Task goal:
Show every line of the data that contains the string "button".

Information:
++++

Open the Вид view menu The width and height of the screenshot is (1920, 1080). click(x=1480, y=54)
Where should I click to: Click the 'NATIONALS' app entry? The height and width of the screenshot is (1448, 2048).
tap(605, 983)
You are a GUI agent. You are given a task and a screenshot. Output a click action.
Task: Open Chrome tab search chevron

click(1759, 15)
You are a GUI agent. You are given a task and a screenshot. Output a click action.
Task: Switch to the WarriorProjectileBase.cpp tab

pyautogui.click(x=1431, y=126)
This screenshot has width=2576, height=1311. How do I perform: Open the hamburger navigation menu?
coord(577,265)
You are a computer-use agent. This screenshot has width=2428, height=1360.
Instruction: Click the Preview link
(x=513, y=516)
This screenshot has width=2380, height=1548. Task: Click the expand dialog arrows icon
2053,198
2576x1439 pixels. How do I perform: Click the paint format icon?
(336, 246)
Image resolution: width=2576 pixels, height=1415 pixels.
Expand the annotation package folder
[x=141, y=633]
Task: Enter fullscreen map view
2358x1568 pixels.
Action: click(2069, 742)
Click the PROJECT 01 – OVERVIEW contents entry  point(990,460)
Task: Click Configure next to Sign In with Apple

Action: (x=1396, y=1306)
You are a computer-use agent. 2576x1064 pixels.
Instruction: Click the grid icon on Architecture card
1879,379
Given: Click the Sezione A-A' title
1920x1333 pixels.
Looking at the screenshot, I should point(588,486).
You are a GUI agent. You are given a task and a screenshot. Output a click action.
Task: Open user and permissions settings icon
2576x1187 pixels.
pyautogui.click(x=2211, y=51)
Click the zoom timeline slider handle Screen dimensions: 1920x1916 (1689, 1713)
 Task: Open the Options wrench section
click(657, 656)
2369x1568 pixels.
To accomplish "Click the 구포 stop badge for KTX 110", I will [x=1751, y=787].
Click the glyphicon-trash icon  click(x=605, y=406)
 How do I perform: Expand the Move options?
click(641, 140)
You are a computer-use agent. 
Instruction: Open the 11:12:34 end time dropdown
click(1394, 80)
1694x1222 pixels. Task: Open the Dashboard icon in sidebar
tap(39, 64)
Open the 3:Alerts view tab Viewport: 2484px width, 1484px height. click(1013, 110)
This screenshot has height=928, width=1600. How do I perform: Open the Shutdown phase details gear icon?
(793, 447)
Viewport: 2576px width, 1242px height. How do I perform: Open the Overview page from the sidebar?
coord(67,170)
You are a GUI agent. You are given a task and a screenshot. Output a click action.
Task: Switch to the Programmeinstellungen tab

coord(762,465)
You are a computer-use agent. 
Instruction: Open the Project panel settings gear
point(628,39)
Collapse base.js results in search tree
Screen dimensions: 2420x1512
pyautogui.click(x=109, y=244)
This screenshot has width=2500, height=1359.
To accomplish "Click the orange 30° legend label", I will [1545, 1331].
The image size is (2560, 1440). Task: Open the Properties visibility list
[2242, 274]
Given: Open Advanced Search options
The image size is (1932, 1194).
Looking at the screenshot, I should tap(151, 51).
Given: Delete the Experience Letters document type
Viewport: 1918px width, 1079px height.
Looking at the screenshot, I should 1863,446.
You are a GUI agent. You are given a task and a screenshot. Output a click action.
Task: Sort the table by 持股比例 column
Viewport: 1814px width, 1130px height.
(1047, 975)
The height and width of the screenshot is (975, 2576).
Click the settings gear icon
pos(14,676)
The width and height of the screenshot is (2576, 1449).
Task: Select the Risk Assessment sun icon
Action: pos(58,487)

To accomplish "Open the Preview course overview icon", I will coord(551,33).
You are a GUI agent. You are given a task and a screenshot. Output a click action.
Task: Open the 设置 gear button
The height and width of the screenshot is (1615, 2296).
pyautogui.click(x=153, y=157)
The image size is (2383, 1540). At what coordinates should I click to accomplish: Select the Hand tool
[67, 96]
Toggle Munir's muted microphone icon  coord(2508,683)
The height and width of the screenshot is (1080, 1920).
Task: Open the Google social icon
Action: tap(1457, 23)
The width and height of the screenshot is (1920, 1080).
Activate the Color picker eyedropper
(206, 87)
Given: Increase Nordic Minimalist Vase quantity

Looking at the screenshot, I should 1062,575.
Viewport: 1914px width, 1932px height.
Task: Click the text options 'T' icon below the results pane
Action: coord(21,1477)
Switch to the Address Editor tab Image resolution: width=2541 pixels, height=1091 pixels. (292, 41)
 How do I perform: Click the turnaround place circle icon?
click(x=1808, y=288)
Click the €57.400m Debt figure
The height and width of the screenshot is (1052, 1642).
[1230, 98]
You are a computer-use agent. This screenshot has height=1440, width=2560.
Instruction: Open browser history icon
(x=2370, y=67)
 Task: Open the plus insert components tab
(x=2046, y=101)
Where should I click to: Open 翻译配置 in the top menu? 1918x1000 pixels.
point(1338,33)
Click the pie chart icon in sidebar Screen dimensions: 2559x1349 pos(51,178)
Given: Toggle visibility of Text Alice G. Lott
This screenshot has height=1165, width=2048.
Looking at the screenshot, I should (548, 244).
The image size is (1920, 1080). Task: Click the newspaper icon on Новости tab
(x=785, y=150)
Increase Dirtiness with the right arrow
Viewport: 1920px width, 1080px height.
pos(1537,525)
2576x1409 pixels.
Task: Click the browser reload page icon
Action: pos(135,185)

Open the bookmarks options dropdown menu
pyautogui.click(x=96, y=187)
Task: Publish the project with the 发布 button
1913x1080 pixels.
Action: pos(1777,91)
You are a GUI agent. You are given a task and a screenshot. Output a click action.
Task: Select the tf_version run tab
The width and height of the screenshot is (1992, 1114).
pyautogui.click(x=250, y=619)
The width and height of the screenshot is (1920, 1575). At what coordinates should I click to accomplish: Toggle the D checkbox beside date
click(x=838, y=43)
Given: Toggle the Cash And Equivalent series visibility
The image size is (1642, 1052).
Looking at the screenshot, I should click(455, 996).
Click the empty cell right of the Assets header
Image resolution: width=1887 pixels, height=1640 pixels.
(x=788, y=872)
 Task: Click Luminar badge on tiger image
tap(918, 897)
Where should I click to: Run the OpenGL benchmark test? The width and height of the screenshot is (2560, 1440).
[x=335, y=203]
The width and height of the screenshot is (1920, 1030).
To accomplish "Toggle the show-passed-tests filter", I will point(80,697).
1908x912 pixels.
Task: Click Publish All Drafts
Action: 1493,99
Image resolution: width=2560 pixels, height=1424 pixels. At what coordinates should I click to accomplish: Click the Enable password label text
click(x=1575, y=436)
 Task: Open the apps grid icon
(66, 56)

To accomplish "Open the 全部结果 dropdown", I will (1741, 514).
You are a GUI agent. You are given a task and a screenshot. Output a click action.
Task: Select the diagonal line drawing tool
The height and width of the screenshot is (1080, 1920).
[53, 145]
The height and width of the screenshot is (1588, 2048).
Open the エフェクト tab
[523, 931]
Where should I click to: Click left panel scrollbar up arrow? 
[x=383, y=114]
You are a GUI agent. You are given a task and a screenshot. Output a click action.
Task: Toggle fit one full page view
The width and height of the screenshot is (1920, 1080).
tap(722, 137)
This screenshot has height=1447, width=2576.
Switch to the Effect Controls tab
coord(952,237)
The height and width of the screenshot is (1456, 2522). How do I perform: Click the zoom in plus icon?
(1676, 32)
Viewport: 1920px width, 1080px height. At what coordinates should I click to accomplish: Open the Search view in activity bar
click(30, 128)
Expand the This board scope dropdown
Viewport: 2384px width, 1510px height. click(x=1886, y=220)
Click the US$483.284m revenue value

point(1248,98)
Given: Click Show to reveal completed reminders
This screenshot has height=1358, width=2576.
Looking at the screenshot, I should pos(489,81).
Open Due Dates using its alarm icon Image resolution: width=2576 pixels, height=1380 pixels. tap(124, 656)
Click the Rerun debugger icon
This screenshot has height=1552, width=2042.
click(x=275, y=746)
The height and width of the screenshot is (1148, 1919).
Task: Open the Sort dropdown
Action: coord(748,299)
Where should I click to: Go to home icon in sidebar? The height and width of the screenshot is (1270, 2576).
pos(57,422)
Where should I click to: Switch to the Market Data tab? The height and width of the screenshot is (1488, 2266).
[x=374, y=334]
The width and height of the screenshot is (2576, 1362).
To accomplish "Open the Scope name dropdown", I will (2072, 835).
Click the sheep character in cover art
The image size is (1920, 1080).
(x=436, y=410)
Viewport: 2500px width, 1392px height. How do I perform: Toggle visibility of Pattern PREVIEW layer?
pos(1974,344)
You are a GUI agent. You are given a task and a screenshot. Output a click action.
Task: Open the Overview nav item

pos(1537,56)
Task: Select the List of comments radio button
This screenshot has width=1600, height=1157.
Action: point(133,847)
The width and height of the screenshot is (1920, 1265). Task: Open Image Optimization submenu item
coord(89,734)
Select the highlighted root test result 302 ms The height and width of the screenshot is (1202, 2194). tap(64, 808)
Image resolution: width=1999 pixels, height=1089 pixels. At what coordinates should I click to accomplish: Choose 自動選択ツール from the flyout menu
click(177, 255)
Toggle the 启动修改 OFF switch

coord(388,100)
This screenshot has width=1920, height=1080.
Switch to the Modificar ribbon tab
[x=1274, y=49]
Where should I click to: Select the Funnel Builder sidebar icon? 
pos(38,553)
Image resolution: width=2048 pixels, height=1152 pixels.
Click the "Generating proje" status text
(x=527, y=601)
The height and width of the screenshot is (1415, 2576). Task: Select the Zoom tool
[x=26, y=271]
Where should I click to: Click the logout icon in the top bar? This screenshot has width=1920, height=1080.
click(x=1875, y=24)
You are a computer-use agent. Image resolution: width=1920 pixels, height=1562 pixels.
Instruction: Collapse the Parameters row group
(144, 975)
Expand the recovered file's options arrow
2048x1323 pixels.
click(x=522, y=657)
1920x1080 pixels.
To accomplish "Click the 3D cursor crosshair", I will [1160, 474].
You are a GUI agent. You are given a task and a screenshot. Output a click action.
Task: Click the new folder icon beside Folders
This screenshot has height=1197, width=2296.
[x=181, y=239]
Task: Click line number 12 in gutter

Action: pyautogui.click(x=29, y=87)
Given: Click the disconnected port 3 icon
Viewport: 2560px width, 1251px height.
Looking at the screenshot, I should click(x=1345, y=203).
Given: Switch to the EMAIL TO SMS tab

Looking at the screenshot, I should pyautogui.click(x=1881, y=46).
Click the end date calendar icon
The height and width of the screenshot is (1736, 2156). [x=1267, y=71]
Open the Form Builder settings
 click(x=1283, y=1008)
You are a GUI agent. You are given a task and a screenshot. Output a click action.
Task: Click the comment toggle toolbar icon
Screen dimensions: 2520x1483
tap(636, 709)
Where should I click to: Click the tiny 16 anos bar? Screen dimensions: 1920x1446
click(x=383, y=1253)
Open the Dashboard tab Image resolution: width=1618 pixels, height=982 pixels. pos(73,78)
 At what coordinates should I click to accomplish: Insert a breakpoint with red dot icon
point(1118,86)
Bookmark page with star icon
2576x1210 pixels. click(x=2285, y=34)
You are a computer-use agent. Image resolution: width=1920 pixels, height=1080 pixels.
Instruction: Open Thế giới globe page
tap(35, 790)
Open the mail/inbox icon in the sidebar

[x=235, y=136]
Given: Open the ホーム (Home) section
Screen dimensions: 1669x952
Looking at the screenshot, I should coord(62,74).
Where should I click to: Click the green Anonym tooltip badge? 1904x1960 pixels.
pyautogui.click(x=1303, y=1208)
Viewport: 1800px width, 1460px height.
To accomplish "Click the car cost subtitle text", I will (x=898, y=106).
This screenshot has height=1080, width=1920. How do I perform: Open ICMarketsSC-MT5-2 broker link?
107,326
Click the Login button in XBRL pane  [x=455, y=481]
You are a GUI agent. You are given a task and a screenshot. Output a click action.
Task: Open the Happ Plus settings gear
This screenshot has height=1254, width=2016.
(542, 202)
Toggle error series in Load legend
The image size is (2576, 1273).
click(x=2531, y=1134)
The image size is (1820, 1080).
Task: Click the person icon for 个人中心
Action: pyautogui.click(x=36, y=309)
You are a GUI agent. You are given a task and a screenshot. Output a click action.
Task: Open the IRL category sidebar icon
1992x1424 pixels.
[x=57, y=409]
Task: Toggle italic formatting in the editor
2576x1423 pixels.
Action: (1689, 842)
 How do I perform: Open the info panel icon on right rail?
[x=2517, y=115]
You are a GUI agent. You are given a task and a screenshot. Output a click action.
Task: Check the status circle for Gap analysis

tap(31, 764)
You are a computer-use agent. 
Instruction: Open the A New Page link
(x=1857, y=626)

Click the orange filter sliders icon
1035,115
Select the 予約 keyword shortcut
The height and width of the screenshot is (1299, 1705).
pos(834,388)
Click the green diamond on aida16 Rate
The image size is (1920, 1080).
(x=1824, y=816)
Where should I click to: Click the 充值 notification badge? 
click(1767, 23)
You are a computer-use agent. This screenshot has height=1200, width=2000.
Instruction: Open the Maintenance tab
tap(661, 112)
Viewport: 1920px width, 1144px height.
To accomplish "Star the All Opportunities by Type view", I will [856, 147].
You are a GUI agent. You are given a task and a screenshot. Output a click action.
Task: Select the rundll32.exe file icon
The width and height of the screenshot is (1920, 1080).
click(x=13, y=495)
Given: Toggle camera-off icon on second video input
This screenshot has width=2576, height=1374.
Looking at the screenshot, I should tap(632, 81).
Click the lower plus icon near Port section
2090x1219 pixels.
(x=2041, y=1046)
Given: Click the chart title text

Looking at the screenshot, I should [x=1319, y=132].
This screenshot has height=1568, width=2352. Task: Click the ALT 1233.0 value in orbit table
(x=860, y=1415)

++++

Solution for this task:
Task: Open the 设置 gear button
Task: Publish the project with the 发布 button
Task: Select the List of comments radio button
Click the Login button in XBRL pane  [x=455, y=481]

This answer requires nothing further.